- Born: May 31, 1947 (age 79) Philadelphia, Pennsylvania, U.S.
- Education: Penn State University
- Occupation: meteorologist

= Elliot Abrams (meteorologist) =

American meteorologist

Elliot Abrams (born May 31, 1947) is a meteorologist and native of Philadelphia, Pennsylvania. Abrams has been an employee of AccuWeather since 1967 and is a graduate of the Pennsylvania State University with both a bachelor's (in 1969) and a master's (in 1971) degree in meteorology; he was also a member of the Pi Lambda Phi fraternity. He is a charter member of the Chi Epsilon Pi (national meteorology honor society).

== Career ==
Elliot Abrams, AccuWeather Chief Forecaster and Senior Vice President, is one of only a few living persons who has earned both the title of Certified Consulting Meteorologist and the AMS Seals of Approval for both radio and television from the American Meteorological Society. He is a member of the AMS Board of Certified Consulting Meteorologists (term until 2008), a Fellow of the AMS, and winner of the 1993 AMS award for Outstanding Service by a Broadcasting Meteorologist. In 1996, the National Weather Association named Abrams "Broadcaster of the Year". In 1994, he won the AMS Charles L. Mitchell Award for "outstanding and unique dissemination of weather forecasts to the nation's public by radio and television." On November 20, 2009, Abrams was inducted into the Broadcast Pioneers of Philadelphia's Hall of Fame.

Abrams is co-inventor of the AccuWeather exclusive RealFeel Temperature, which some have criticized for not having any scientific basis. He is a co-author of Meteorology, published by McGraw-Hill as a college text, and Explorations in Meteorology. In late 2010, he wrote the foreword to eXtreme New England Weather written by Josh Judge, a book that profiles events surrounding the various significant storms to have hit New England since the late 1800s.

His regular forecasts and analysis can be heard on many radio stations throughout the United States.

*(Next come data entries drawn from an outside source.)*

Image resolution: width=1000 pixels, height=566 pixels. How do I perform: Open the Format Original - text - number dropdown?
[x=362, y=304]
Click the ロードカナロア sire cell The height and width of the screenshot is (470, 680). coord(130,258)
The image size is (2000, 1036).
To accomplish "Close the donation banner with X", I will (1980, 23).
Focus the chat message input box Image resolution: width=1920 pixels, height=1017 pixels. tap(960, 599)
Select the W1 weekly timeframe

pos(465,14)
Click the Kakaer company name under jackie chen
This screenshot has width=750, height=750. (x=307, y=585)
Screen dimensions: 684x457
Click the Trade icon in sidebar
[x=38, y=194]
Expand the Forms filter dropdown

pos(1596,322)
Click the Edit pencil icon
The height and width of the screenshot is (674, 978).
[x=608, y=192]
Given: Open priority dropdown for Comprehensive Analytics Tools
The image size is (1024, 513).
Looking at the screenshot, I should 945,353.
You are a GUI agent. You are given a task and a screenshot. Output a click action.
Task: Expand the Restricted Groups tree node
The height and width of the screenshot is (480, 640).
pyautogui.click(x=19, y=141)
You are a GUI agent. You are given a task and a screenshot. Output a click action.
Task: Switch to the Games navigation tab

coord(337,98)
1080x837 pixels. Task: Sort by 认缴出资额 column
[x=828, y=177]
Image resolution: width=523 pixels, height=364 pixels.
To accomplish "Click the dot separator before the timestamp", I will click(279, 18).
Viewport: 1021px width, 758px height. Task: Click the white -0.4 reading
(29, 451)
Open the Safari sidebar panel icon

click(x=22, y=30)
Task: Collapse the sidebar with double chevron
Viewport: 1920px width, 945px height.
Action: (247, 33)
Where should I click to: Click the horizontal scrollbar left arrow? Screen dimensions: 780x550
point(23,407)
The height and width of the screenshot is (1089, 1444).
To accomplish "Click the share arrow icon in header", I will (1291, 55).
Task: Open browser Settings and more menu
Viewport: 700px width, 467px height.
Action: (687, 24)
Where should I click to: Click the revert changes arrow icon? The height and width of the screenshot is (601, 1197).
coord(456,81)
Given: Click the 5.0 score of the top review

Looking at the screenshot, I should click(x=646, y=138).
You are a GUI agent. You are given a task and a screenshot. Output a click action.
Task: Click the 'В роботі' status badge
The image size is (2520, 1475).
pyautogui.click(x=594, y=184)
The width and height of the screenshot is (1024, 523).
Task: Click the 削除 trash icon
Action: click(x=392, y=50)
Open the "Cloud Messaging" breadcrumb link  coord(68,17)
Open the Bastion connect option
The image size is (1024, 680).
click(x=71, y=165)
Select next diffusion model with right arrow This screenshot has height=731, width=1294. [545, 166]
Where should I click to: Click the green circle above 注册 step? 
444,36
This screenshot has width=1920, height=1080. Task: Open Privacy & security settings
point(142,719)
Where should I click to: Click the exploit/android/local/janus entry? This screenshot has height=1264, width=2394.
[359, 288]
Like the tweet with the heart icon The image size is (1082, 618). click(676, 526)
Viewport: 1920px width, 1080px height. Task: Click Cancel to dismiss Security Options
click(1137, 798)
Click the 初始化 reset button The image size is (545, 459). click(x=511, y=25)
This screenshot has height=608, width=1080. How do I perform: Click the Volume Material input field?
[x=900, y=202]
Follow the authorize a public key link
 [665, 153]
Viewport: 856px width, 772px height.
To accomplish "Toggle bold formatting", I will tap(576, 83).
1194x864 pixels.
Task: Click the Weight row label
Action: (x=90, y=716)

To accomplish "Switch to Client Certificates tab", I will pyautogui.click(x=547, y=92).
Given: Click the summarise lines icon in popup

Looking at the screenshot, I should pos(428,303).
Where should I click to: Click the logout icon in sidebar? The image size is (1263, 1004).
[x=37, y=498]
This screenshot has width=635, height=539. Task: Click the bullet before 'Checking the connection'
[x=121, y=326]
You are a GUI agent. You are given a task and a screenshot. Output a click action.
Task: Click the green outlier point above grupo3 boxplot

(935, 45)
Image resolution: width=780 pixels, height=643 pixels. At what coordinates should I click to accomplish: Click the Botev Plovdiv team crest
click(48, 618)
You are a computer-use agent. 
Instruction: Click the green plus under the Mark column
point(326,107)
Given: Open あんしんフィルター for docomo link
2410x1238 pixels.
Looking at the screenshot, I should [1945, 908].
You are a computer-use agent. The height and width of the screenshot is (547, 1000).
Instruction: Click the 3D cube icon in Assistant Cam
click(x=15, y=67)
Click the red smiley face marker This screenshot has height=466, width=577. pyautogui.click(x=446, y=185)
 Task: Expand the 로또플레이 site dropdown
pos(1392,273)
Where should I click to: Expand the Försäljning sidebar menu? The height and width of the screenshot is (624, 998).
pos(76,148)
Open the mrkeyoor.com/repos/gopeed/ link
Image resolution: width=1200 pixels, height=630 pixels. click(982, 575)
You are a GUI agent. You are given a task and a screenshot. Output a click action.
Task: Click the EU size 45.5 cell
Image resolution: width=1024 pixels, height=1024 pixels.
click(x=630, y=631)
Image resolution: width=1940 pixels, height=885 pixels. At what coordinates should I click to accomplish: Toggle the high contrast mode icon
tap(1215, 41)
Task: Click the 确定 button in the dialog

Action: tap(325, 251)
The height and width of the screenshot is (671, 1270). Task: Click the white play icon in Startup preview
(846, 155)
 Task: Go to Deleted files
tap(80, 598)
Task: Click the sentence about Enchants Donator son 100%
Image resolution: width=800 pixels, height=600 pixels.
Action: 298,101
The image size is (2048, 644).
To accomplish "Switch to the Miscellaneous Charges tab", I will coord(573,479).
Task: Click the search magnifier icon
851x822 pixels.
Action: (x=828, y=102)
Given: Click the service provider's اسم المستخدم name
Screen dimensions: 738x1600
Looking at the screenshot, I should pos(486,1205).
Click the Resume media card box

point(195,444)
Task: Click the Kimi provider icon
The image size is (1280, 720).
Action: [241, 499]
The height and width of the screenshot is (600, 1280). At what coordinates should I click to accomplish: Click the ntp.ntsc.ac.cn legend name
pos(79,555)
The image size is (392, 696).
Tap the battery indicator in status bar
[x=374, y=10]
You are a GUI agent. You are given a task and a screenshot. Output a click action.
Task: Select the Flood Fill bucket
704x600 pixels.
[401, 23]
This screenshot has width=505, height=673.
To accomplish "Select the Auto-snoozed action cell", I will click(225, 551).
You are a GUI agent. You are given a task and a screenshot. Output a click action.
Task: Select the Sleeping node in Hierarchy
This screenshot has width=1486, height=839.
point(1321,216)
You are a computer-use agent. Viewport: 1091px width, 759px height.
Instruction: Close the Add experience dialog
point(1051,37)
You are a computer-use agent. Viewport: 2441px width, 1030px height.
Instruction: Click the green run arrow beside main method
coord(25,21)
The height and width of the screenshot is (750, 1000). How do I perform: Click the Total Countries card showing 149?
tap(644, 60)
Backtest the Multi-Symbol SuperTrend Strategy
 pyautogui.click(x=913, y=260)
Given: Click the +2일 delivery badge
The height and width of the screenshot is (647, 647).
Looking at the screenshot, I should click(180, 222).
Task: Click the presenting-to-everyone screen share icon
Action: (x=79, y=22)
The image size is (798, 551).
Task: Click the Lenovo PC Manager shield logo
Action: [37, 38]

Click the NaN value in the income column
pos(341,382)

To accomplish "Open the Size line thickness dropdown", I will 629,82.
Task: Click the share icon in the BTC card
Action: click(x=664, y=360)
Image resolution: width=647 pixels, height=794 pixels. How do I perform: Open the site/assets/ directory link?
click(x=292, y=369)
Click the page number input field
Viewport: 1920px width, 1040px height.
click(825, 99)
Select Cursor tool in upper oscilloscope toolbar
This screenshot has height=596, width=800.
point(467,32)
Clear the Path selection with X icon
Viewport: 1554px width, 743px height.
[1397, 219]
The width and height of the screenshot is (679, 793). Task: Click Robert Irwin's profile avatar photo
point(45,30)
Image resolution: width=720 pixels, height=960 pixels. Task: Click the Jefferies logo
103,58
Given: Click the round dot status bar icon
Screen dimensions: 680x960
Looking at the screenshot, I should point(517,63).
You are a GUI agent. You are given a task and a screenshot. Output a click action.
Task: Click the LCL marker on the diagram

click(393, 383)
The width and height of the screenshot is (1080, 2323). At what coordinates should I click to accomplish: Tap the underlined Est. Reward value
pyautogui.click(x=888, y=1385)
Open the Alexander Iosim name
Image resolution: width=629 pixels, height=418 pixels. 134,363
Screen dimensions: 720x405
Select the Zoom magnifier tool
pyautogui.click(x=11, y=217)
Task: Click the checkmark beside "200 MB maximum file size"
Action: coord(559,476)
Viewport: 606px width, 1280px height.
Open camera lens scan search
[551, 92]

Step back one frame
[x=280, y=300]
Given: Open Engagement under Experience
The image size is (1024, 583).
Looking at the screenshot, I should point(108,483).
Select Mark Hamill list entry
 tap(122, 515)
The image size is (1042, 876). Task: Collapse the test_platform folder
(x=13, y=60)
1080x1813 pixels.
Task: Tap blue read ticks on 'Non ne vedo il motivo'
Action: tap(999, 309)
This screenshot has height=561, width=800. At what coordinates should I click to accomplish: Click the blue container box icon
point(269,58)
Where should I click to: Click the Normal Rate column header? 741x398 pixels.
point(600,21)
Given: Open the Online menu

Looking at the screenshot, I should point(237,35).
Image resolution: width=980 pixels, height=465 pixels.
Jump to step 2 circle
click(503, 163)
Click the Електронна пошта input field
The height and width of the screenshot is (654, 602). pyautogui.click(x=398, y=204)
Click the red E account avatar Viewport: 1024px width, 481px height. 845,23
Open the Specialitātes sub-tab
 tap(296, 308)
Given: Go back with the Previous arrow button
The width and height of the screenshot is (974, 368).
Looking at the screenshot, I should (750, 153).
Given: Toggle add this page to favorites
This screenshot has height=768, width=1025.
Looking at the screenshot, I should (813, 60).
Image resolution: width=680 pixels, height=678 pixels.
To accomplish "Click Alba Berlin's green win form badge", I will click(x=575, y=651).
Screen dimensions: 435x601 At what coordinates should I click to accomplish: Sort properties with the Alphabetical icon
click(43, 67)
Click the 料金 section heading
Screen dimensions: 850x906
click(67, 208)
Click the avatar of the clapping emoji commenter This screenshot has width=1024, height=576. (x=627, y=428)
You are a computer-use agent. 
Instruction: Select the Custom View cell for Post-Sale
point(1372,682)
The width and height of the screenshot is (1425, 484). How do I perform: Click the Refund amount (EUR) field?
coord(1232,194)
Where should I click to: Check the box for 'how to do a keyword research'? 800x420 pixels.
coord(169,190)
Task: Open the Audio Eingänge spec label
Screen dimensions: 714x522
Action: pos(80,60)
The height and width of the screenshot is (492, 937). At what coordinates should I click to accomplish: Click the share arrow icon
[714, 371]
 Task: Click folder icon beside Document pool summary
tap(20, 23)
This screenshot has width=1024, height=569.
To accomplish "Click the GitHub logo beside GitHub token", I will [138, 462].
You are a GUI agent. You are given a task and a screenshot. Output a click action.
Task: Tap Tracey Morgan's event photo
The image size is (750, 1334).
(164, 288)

On AccuWeather's website, he is billed as "America's Wittiest Weatherman" because of his often humorous radio forecasts, particularly known for high levels of doggerel and puns. On March 1, 2019, Abrams retired from full-time duties at AccuWeather but continues to work for the company on a part-time basis and serves on the American Meteorological Society board.